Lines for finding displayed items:
>>>
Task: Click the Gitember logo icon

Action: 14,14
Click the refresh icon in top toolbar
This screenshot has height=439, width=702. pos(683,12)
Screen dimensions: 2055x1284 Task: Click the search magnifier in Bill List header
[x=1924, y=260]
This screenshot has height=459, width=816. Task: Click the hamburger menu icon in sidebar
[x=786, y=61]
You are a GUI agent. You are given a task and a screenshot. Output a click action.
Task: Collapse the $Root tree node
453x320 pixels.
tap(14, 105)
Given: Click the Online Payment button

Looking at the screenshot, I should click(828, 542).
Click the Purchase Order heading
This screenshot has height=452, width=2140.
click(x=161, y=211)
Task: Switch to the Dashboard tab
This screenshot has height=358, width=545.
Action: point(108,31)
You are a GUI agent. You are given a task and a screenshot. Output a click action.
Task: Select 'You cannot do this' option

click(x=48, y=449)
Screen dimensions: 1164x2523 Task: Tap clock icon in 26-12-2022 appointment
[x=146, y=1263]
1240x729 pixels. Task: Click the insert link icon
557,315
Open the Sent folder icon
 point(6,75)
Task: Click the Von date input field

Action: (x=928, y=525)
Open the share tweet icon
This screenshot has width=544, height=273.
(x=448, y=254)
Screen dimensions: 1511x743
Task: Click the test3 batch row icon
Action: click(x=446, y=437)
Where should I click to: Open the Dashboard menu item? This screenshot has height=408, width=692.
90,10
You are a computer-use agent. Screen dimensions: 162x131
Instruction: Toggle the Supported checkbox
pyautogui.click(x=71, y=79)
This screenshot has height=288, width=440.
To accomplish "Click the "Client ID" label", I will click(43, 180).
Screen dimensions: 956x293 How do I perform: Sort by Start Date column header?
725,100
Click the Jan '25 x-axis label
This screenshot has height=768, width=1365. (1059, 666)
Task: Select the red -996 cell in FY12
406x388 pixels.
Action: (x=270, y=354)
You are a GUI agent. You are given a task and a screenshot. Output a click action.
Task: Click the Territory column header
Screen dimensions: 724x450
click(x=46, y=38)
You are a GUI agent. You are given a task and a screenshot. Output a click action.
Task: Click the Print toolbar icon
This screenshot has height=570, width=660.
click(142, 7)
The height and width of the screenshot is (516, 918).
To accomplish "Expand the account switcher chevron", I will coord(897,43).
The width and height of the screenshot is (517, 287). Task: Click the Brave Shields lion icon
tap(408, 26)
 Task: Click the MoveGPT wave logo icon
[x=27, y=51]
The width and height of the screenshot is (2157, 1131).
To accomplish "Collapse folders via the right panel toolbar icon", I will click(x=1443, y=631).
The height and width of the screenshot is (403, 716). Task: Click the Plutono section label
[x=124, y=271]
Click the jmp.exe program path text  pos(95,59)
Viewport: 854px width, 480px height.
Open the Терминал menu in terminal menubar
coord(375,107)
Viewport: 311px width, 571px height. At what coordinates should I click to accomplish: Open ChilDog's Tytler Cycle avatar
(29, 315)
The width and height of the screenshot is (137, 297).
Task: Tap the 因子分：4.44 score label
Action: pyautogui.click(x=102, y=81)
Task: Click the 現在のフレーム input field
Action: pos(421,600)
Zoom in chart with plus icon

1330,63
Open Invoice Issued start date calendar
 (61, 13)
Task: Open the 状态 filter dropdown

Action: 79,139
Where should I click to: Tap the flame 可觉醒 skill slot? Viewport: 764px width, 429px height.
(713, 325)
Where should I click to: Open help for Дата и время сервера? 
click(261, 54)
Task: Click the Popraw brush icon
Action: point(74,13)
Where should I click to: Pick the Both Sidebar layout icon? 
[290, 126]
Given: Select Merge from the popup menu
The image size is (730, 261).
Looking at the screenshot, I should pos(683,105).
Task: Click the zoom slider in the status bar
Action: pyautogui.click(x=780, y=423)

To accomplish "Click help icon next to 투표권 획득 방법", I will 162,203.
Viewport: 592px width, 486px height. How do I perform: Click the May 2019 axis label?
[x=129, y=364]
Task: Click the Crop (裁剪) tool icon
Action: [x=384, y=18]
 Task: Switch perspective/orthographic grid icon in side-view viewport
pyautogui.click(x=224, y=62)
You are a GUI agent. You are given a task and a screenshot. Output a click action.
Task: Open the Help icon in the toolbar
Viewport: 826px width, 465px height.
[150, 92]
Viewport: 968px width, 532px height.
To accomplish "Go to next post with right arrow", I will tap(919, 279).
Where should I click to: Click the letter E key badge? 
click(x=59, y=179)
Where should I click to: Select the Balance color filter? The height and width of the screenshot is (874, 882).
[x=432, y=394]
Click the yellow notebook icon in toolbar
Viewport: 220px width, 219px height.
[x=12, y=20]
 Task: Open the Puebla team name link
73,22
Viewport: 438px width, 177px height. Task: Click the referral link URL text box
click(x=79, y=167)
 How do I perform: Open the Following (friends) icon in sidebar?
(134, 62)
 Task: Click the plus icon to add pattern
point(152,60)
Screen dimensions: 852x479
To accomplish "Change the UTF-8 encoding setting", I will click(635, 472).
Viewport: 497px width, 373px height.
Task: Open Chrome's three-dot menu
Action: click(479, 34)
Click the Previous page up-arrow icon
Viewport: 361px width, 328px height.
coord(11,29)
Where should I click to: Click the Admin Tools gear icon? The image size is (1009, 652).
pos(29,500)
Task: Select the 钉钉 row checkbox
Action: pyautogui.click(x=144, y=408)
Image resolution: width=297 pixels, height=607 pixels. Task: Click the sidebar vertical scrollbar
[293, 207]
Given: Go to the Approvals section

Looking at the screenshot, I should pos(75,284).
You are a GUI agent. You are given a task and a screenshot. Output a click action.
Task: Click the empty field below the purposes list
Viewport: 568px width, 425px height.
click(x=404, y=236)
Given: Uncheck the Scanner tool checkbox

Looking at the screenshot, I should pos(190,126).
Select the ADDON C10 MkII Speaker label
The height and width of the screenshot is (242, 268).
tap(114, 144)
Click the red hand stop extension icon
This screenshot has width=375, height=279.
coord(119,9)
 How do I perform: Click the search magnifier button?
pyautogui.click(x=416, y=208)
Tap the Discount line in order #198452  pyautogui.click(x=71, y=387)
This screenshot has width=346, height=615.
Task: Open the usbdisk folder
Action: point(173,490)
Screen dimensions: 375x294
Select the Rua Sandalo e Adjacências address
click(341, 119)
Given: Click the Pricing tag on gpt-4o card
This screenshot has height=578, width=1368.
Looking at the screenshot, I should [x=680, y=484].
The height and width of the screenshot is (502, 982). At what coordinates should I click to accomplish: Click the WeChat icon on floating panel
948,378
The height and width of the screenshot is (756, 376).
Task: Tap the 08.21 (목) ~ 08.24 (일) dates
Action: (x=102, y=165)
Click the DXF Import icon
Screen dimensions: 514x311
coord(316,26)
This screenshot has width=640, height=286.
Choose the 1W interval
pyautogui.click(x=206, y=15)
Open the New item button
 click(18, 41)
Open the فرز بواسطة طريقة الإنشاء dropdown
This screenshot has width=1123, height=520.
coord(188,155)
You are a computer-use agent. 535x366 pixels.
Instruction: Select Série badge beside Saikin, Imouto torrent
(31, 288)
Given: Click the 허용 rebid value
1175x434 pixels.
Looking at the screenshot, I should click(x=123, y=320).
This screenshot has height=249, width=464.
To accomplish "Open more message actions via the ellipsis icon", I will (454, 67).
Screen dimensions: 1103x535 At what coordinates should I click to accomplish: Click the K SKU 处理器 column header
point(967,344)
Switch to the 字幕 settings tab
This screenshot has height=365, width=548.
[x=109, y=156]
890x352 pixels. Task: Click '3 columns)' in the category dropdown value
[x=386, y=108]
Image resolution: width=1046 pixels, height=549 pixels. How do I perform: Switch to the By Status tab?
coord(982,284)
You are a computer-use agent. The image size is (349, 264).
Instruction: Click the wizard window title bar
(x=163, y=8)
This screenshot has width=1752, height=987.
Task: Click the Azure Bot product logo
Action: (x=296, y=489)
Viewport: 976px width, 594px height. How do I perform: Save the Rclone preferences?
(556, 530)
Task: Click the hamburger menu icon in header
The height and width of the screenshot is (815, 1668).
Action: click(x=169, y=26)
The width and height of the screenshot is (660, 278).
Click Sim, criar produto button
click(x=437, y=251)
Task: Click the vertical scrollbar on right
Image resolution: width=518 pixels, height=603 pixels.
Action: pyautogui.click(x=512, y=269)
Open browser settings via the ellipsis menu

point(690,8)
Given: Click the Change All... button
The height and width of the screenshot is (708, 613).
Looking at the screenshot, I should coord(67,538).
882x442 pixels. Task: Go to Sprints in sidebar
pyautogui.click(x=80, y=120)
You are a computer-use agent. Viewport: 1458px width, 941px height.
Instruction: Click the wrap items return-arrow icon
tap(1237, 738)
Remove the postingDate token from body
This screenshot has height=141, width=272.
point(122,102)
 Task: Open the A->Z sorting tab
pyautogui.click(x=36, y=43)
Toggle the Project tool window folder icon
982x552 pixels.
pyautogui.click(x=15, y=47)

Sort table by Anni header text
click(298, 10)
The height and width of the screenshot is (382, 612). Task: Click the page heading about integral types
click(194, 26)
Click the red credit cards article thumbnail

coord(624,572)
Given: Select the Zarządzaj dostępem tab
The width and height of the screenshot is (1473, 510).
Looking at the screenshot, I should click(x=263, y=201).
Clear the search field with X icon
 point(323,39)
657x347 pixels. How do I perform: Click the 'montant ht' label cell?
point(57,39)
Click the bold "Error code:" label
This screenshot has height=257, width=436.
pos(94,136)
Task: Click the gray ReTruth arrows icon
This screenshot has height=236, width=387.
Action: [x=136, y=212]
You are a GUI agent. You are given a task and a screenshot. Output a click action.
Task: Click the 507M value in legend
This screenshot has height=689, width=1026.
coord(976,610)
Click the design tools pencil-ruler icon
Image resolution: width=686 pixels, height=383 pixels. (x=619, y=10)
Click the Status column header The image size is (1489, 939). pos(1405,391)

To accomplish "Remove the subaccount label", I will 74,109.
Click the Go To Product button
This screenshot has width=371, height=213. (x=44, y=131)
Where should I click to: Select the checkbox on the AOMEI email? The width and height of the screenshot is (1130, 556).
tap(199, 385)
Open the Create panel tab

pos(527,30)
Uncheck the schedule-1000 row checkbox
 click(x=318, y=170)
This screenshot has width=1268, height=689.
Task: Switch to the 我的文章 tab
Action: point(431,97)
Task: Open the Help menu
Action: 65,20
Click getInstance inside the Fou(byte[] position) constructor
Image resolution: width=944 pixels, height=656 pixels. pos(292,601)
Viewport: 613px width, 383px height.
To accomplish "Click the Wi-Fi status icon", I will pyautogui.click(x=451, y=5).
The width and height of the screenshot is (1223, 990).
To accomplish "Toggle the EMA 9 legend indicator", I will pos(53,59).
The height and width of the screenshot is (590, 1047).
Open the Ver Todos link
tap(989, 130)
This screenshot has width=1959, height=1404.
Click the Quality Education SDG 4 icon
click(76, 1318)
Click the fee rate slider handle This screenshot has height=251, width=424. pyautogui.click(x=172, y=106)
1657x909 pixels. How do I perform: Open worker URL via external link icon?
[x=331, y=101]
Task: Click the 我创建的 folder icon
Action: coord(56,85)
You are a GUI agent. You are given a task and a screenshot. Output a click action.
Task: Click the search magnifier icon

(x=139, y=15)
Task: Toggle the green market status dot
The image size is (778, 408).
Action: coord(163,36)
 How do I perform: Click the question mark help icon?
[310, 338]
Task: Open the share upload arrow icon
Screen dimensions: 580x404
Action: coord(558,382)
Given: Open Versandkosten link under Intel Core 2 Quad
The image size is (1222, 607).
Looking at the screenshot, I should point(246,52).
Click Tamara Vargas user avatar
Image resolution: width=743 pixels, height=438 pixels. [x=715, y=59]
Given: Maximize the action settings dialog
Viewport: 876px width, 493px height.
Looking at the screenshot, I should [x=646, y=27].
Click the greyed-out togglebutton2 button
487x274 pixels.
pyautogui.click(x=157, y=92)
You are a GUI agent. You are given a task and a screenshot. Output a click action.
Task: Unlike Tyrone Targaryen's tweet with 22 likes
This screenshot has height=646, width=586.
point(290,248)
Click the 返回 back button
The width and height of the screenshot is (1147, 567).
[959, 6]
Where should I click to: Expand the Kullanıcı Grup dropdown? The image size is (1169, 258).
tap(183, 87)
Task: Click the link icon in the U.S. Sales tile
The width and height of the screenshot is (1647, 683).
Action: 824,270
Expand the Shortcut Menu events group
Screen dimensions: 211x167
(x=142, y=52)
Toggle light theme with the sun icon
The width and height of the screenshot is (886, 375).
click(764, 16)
<<<
Copy out the lines word for word, beginning with the line that contains "Screen dimensions: 375x294" and stopping after the line that contains "will (454, 67).".

Screen dimensions: 375x294
Select the Rua Sandalo e Adjacências address
click(341, 119)
Given: Click the Pricing tag on gpt-4o card
This screenshot has height=578, width=1368.
Looking at the screenshot, I should [x=680, y=484].
The height and width of the screenshot is (502, 982). At what coordinates should I click to accomplish: Click the WeChat icon on floating panel
948,378
The height and width of the screenshot is (756, 376).
Task: Tap the 08.21 (목) ~ 08.24 (일) dates
Action: (x=102, y=165)
Click the DXF Import icon
Screen dimensions: 514x311
coord(316,26)
This screenshot has width=640, height=286.
Choose the 1W interval
pyautogui.click(x=206, y=15)
Open the New item button
 click(18, 41)
Open the فرز بواسطة طريقة الإنشاء dropdown
This screenshot has width=1123, height=520.
coord(188,155)
You are a computer-use agent. 535x366 pixels.
Instruction: Select Série badge beside Saikin, Imouto torrent
(31, 288)
Given: Click the 허용 rebid value
1175x434 pixels.
Looking at the screenshot, I should click(x=123, y=320).
This screenshot has height=249, width=464.
To accomplish "Open more message actions via the ellipsis icon", I will (454, 67).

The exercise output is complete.